Authors
Jonah Shaw (CIRES), David Turner (NOAA/GSL), David Larson (EPRI)

Abstract

Short-term forecasting—from minutes to days ahead—is essential for electric power grid operations. Numerical weather prediction (NWP) models form the backbone of load and renewable generation forecasts used by grid operators. One of the most used NWP models by US grid operators is NOAA's High Resolution Rapid Refresh (HRRR) model. However, NOAA has been developing a next generation 3-km NWP model known as the Rapid Refresh Forecast System (RRFS).
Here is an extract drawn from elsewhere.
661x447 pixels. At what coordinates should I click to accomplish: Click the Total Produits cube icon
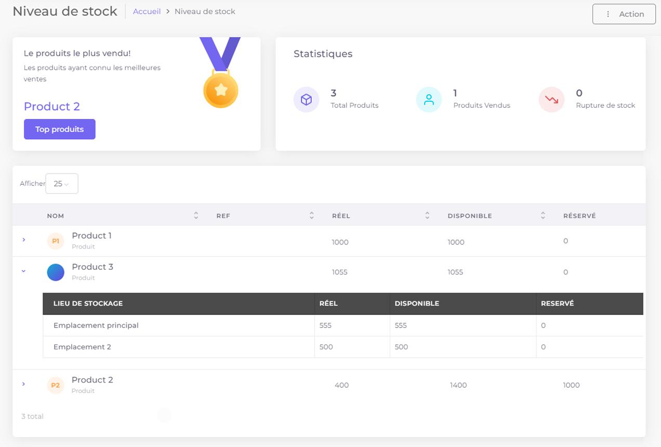(x=306, y=99)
There is limited information available regarding the performance of RRFS for energy applications. Here we evaluate forecasts of global horizontal irradiance (GHI) from NOAA's HRRRv4 and the experimental RRFSv1 against observations from the SURFRAD network in the Continental US during the spring and early summer of 2024. We find that HRRR produces more skillful GHI forecasts than the RRFS Control at all SURFRAD sites during overcast days due to high-biased GHI forecasts. Conversely, RRFS forecasts on partly-cloudy days are generally more skillful than HRRR forecasts, while the two models perform similarly in clear conditions. Analysis of RRFS's 5-member perturbed physics ensemble reveals that: (1) All RRFS ensemble members share the control member's overcast bias, (2) The RRFS ensemble is under-dispersed, missing both high and low GHI events, and (3) Despite shared biases among RRFS forecast products, an ensemble-mean of the six RRFS variants and the HRRR reduces GHI forecast error by 10-20% across all sites relative to the single HRRR deterministic forecast. Finally, an ensemble mean using dynamically-assigned weights determined by the forecasts themselves should further reduce forecast error.